昨日夕方に自宅で倒れていた88歳男性が救急搬入された。一人暮らしで、時々地区の民生委員が訪問していたそうだ。1週間前にみかけてから姿を見ていないので、遠方に住む娘さんに連絡して、いっしょに自宅に入った。自宅内で倒れて返答もなかったので救急要請した。
やせた高齢者で、四肢の冷感があり、特に下肢末端はチアノーゼを呈していた。いったい何日間倒れていたかわからない。食事はどうしていたのだろう。検査すると、特に脳血管障害はなく(脳萎縮が目立つ)、感染症もなかった。腎前性か腎性かわからない腎機能障害を認めた。点滴を開始して、すこし手足を動かすようになって入院した。点滴の継続で回復するかもしれないとおもっていたが、今日診察した様子では、このままジリ貧でダメかもしれない。

(データの内容)
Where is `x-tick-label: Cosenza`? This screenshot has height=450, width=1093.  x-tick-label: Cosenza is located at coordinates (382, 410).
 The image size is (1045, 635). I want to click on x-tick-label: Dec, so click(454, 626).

(必要な作業) 自宅で倒れていた88歳男性についての文章を、最後の一文の後から引き継いで書き進めてもらえますか?

(課題の解答)
73歳男性が悪性リンパ腫疑いで整形外科医院から紹介されて受診した。当院の消化器科に、アルコール性肝硬変で通院していた。食道静脈瘤もあるが、処置をするほどではない。3日前に左頸部が腫れているので、患者さんは整形外科医院を受診した。腫れているのは複数の頸部リンパ節だったので、すぐに内科紹介となった。示指~拇指頭大のリンパ節で意外に柔らかい。せいぜい弾性柔というところで、癌というよりは紹介状通り悪性リンパ腫かもしれないと思った。
胸部X線・CT(頸部~鼠蹊部)で右肺に大きな腫瘤があり、肺癌だった。右の肺門から出て成長したのではないか。患者さんは年齢以上に元気で体力もありそうだ。(悪性リンパ腫疑いなので)頸部リンパ節を外科で摘出して病理診断をつけてから専門病院に紹介する予定だったが、こうなるとそのまま画像検査のみで紹介したほうがいいようだ。